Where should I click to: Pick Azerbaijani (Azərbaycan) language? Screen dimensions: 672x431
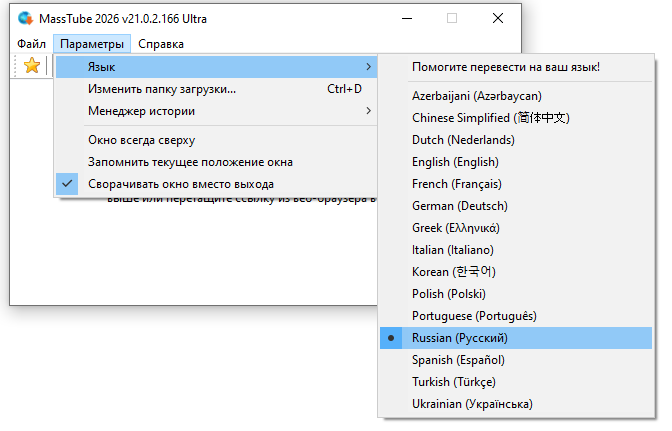[x=476, y=96]
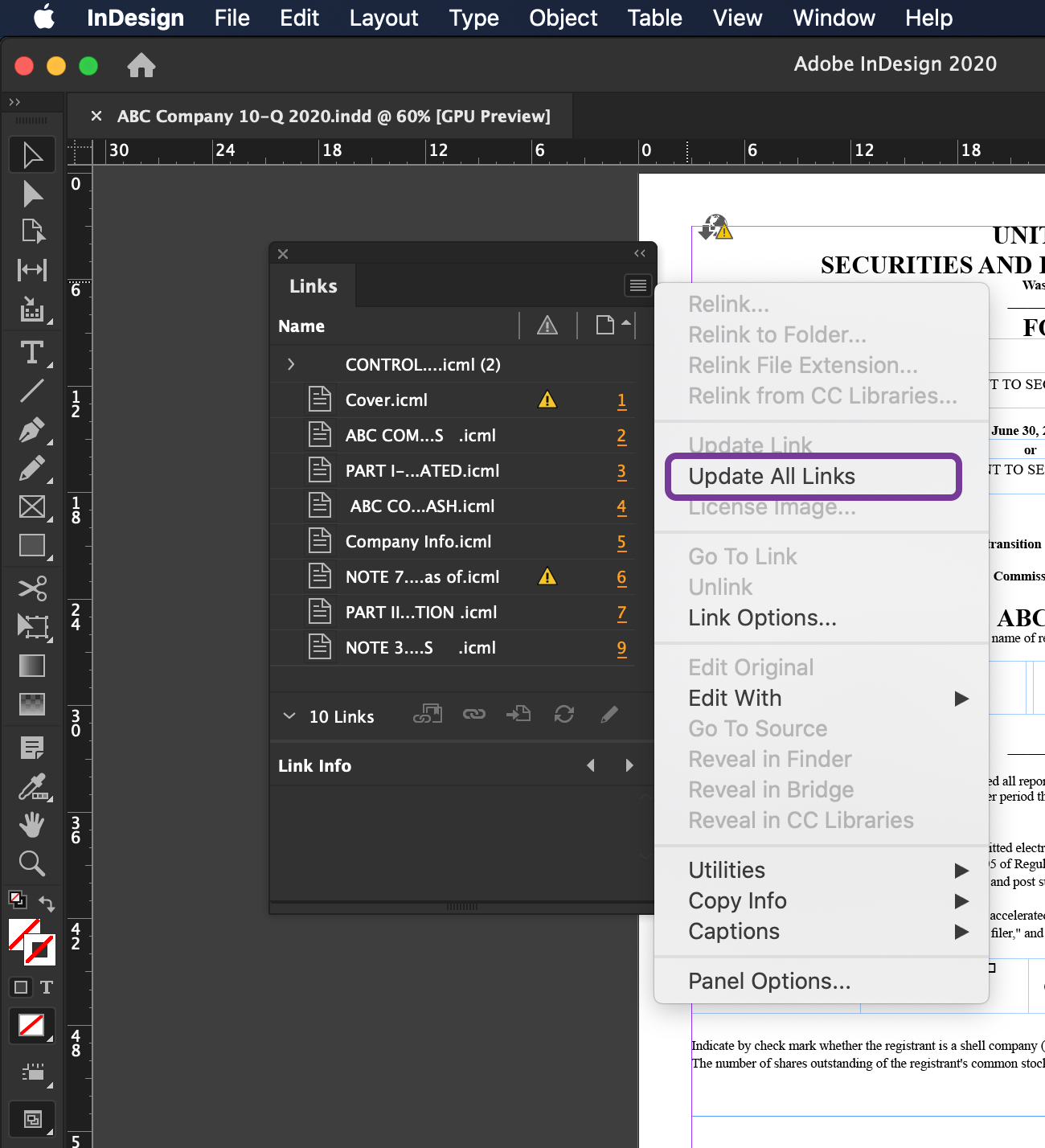Click the Edit Original pencil icon in Links panel
This screenshot has height=1148, width=1045.
[x=609, y=715]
====================
What the task requires ->
Extract all the data above exactly, excluding every picture.

Expected output ->
Where should I click to: Pick Azerbaijani (Azərbaycan) language? Screen dimensions: 672x431
[x=476, y=96]
Click the Edit Original pencil icon in Links panel
This screenshot has height=1148, width=1045.
[x=609, y=715]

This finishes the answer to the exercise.